Where do I start? I'm tempted to start with "big boy pants," but that's so stupid it could derail the entire conversation. How about: When Bev Perdue was still Governor but the GOP had taken over the Legislature, that august body engaged in a fact-finding tour, with the sole purpose of undermining DENR. Witness after witness whined about the over-regulation of the environmental agency, and how the sluggish permitting process was stifling economic growth. And now the new Secretary is proposing to do just that; clamp down on property owners and "control" the growth of Solar via bureaucratic delays and costly (and unnecessary) safety protocols. If irony was a toxic substance, we'd all be dead by now. But even worse, van der Vaart's alternative could actually kill us:
A second proposal would redefine the state's renewable energy standard to include nuclear energy. The proposed "clean energy standard" would even allow incentives for new nuclear plants, which van der Vaart said are needed to back up less dependable sources such as solar.
"Simply recognizing that nuclear energy is clean and needs to be incentivized, that is what the renewable energy portfolio standard is for," he said. "This is meant to expand our portfolio."

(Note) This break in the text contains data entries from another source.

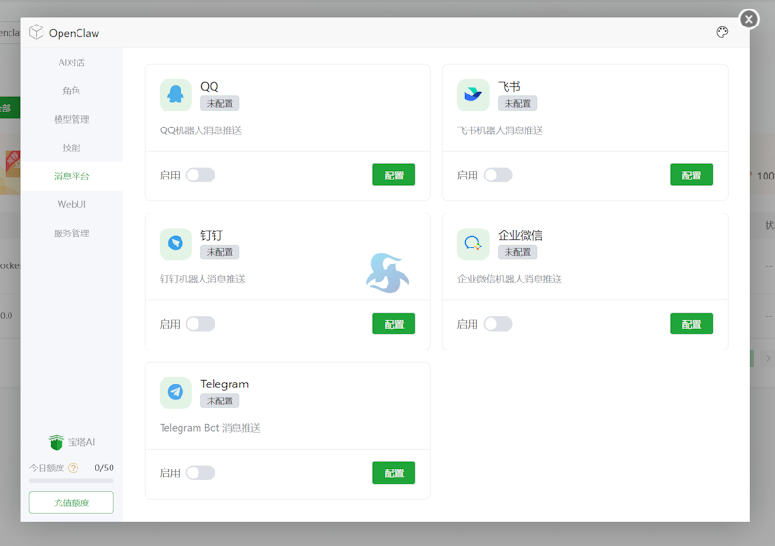Enable the 飞书 bot toggle
Viewport: 775px width, 546px height.
[x=498, y=175]
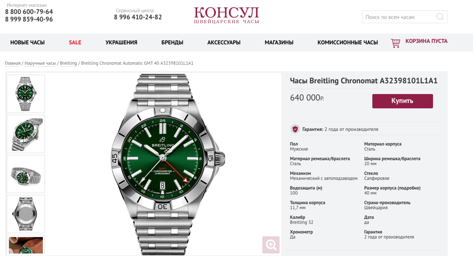
Task: Select the wrist shot thumbnail
Action: click(26, 245)
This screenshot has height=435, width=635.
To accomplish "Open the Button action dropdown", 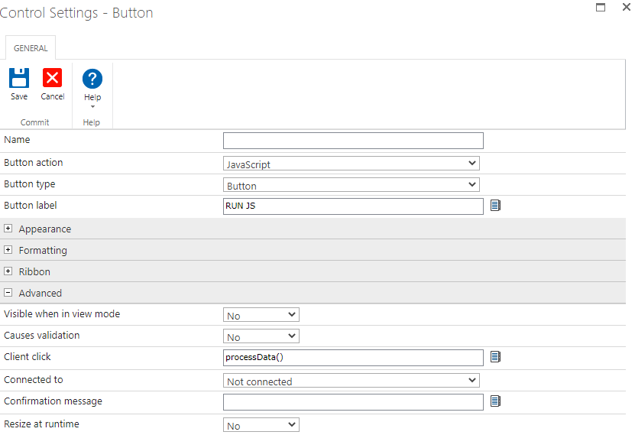I will click(x=352, y=164).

Chatham County homeowner Sharon Garbutt, who lives 17 miles from the Shearon Harris nuclear plant in southwest Wake County, told the panel she doesn't agree. "If it's clean energy, why do they need sirens to warn people in the event of an accident at that plant?" Garbutt said. "The idea of nuclear energy being clean is ludicrous."

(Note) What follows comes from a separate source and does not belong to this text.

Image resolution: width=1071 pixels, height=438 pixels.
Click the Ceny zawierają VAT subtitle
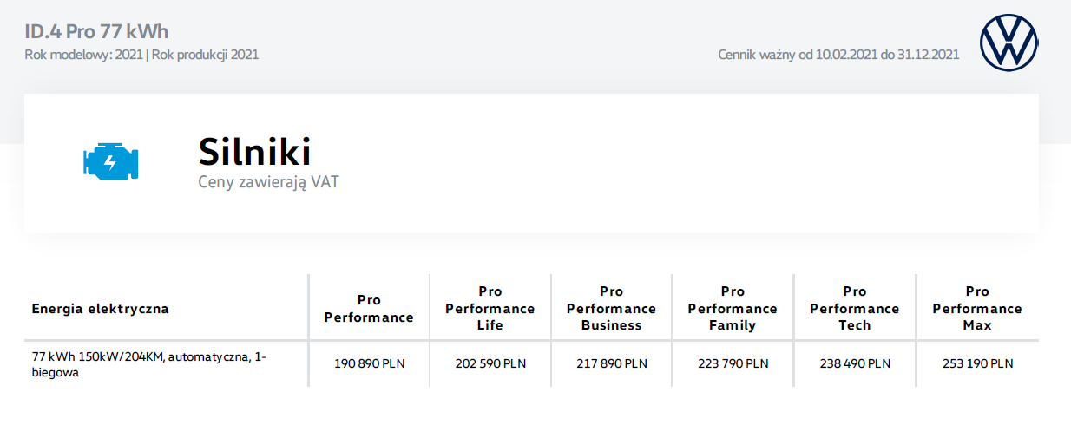click(268, 183)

It's neither clean nor safe. Fukushima was strike three, preceded by 3-mile Island and Chernobyl. Yet our top environmental protector is gaga over nuclear. On top of that, nuclear plant construction is so heinously expensive, for any incentive plan to actually work, it would require a couple of billion dollars to sweeten the deal. The logical part of my brain tells me the GOP-led General Assembly would never go for that. But they've defied logic so many times in the past anything could happen.